Coach of the Year: Steve Kerr, Warriors
Luke Walton is right there on the league’s official Coach of the Year ballot.
As the NBA promised way back in December, when Walton won Western Conference Coach of the Month honors for October/November after steering the Golden State Warriors to a 19-0 launch despite every single one of those W’s going on Steve Kerr’s personal ledger, Young Luke is indeed eligible for COY honors.
It certainly wouldn’t surprise me if he gets a handful of votes too, because a 39-4 record for an interim coach might well be something we never see in professional sports ever again.
Yet Walton’s deserved inclusion in the COY hunt, as predictably whiny as this sounds, only makes an impossibly deep field even deeper. Regular readers of our Trimester submissions know we always moan about trying to narrow this category down to three finalists, but this is too much: Portland’s Terry Stotts, Dallas’ Rick Carlisle, Toronto’s Dwane Casey, Charlotte’s Steve Clifford, Memphis’ Dave Joerger and, yes, San Antonio’s Gregg Popovich … it wouldn’t be the wrong answer if any of those six guys won the 2015-16 COY trophy.

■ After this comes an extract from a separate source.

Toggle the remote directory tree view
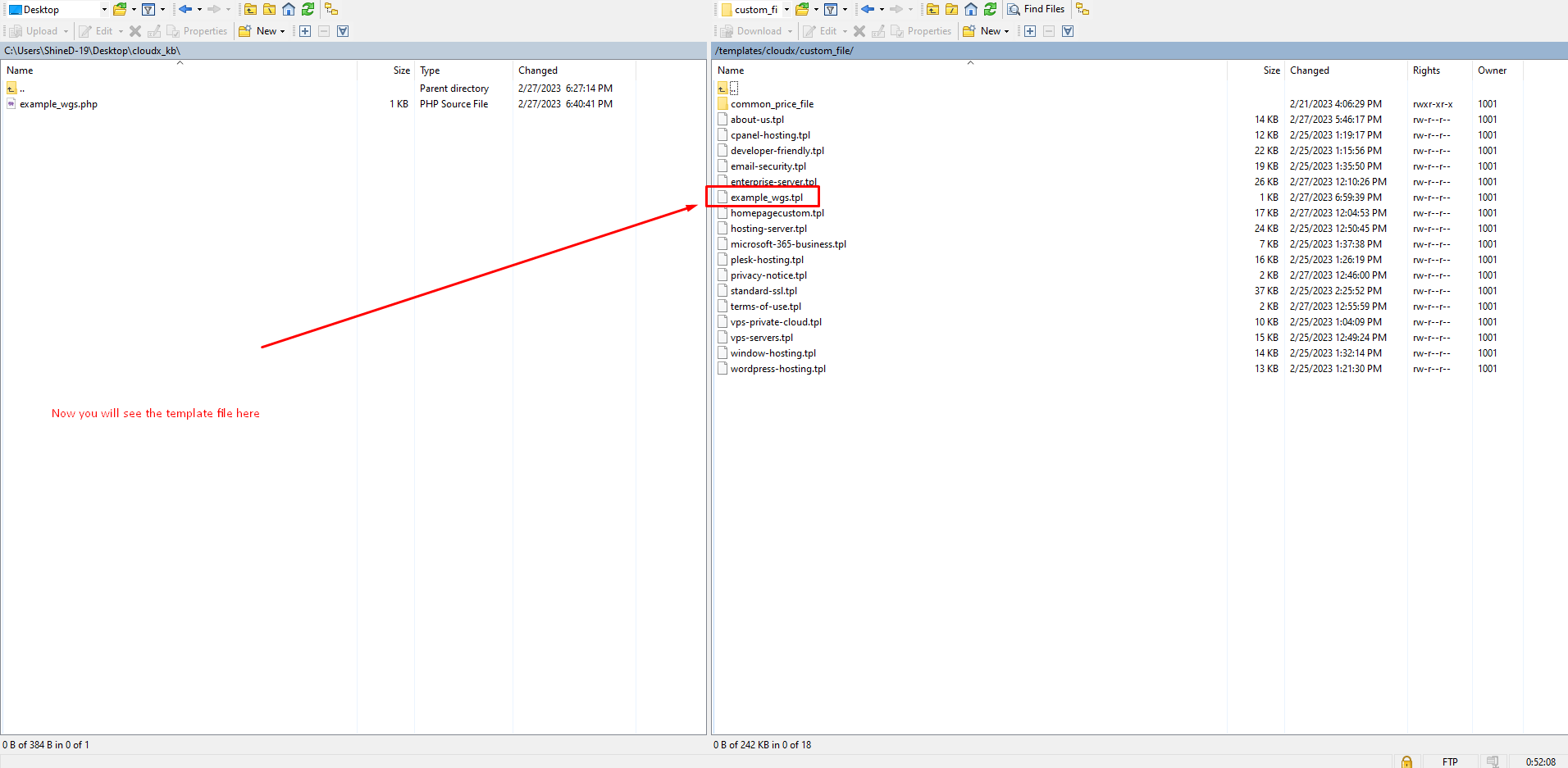Screen dimensions: 1568x768 [1083, 9]
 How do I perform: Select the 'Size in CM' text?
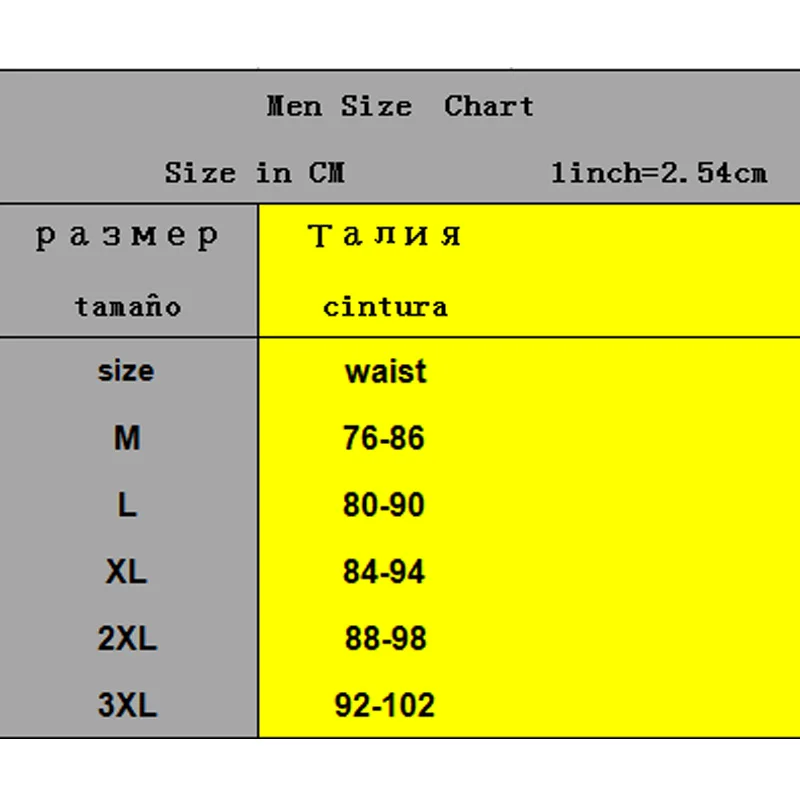[x=254, y=173]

Our vote, though, is going to Steve Kerr.
If you’re focusing on the 43 games that a frighteningly stubborn health condition forced him to miss — an absence so poignantly chronicled this month by our own Ramona Shelburne — you’re lasered in on all the wrong stuff. You’re missing the big picture:
How Kerr had such a big hand in building a culture that could withstand such a long-term absence for the head coach. How Kerr groomed Walton to step into such a tough spot and then made the brave choice to pick a 36-year-old as his interim replacement. How Kerr kept showing up at practices, shootarounds and home games to deliver crucial messaging to his team no matter how badly he was feeling. How Kerr was always there … even when he wasn’t.
“There’s a two-horse [race] between however they want to divide it between Luke and Steve — and then Pop,” said Celtics coach Brad Stevens, another worthy name for this discussion we failed to squeeze into the fourth paragraph. “That’s it. Those two teams have had historic runs and nobody else should be in the mix for that.”
Kerr really should have won COY honors last season but lost out to Atlanta’s Mike Budenholzer because the 60-win Hawks of 2014-15 overachieved to such a fairy-tale degree. There is no shortage of options, as noted above, if voters want to bypass Kerr again, but I can’t. No chance.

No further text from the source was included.